Серега, с некоторым опозданием догадавшийся о затруднениях стариков, поспешил на выручку:
— Не о выпивке ли хлопочете? Не надо, дядя Коля. Пить не хочется, да и нельзя мне. Завтра уезжаю, а мне надо еще кое с кем встретиться и поговорить. Так что…
— Уезжаешь? Так скоро? А сказывал, на две недели к нам.
— Вызывают в часть, Николай Ермилыч, — пояснил Ветлугин, присаживаясь к столу.
— Случилось что?
— Может, и случилось, да кто же напишет об этом в телеграмме? Сам ведь был военным — знаешь.
— Оно конечно, — согласился старик и добавил: — А я собирался взять поутру ружьишки да по нашим болотам с тобой походить, уток и своих и пролетных, сказывают, многонько там. Глядишь, подстрелили какую ни то.
— Меня уж приглашал на охоту Авдей.
— Ну и что, ходили?
— Нет, отказался я.
— Вот как? А почему, дозволь узнать?
— Сказать правду: настрелялся я досыта, довольно с меня…
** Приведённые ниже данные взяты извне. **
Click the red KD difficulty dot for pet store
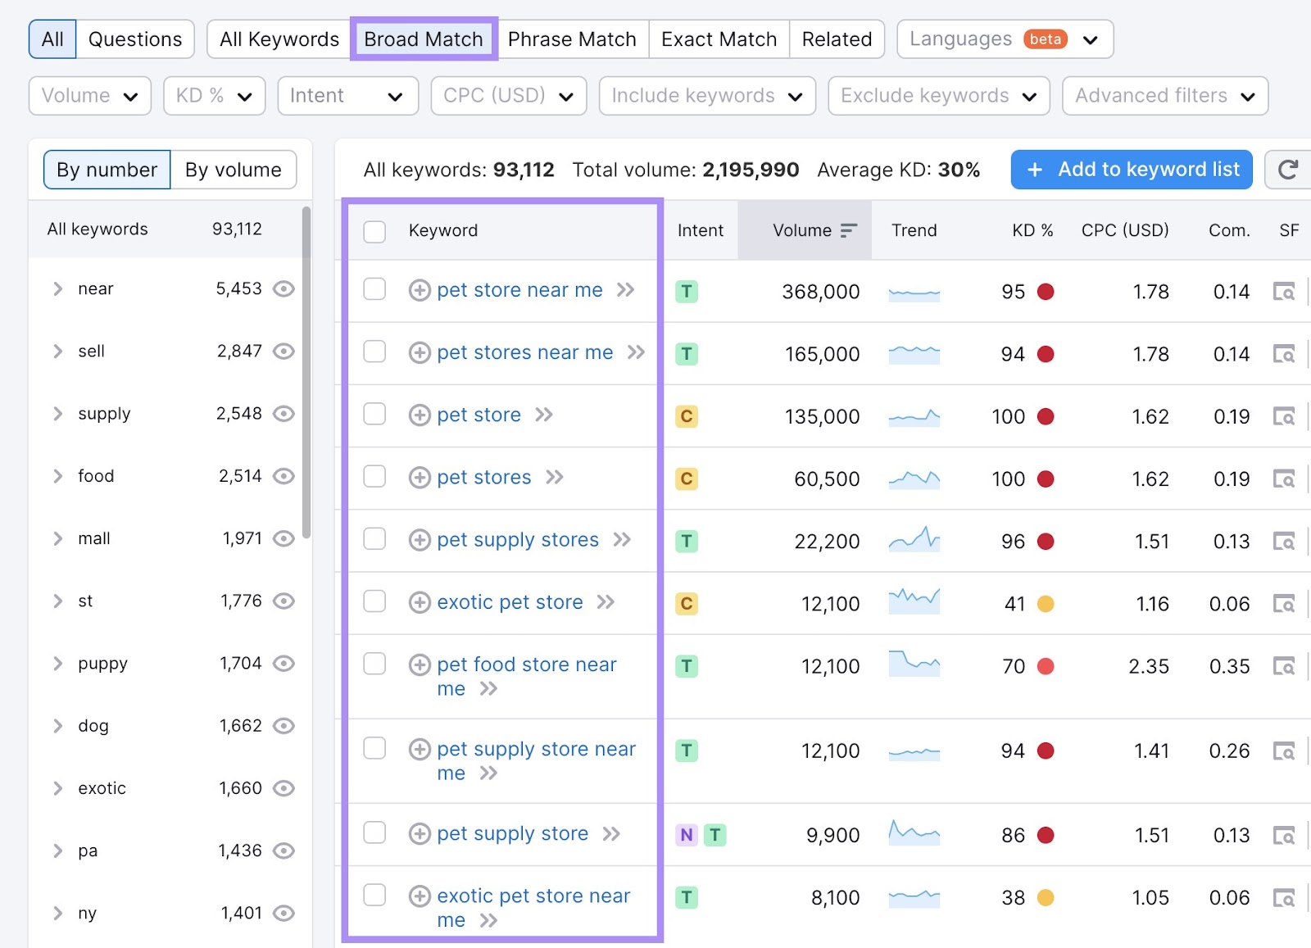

— Ну-ну, понимаю… Ты ешь, сынок, а мы со старухой потихоньку будем глядеть, любоваться тобой. До Берлина, слышь, дотопал?
— До Праги!
— До Праги?! — воскликнул дядя Коля, озаряясь счастливой улыбкой и весь как-то выпрямляясь. — А ведь я, сынок, бывал в Праге, это еще когда в дунайской флотилии службу нес. С визитом вежливости наши корабли к австрийскому императору приходили по Дунаю. Вот тогда и в Будапеште, и в Вене, и в Праге — везде побывал. Сам Франц-Иосиф на палубу нашего корабля подымался, руку мне пожал и что-то там прошепелявил по-ихнему, по-ненашему, а мичман — он у нас большой был грамотей — перевел мне: «Каков молодец!» Это австрийский царь про меня так сказал…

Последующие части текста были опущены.